Stored data entries
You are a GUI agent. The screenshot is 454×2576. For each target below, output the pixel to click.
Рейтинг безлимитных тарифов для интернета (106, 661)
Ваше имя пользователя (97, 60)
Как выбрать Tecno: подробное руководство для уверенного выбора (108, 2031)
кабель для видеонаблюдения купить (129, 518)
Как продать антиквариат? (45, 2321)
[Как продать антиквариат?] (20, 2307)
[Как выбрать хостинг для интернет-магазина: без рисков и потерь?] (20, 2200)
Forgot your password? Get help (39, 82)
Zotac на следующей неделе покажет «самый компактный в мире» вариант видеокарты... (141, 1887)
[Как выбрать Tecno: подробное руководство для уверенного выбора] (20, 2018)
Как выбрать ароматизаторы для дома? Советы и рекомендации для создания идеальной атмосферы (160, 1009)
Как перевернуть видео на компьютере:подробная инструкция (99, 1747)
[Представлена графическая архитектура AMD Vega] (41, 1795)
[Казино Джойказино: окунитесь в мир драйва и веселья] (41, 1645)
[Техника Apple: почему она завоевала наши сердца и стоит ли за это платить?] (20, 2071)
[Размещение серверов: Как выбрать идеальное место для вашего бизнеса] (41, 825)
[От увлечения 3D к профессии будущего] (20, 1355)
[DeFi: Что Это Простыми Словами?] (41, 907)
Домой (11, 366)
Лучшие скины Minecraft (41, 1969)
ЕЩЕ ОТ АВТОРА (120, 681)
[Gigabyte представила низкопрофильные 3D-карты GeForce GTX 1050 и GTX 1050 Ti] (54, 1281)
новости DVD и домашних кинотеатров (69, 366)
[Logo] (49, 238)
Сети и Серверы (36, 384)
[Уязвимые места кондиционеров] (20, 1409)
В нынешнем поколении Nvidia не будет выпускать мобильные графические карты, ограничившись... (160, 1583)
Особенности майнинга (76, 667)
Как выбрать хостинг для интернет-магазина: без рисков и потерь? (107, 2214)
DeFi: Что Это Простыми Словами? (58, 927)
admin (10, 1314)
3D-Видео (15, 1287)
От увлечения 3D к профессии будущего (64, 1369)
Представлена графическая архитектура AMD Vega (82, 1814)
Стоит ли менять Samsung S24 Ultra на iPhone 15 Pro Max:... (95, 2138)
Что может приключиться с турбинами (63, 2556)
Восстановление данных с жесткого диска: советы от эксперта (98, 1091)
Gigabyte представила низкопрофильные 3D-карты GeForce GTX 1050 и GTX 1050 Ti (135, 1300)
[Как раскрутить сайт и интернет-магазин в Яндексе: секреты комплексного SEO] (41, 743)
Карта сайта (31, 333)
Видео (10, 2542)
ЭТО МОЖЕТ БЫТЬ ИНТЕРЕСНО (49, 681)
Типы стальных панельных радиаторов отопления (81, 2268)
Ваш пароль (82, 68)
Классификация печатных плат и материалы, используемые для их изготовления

Task prompt: Look through the entries above and report each line where the string "рисков" occurs.

The answer:
[Как выбрать хостинг для интернет-магазина: без рисков и потерь?] (20, 2200)
Как выбрать хостинг для интернет-магазина: без рисков и потерь? (107, 2214)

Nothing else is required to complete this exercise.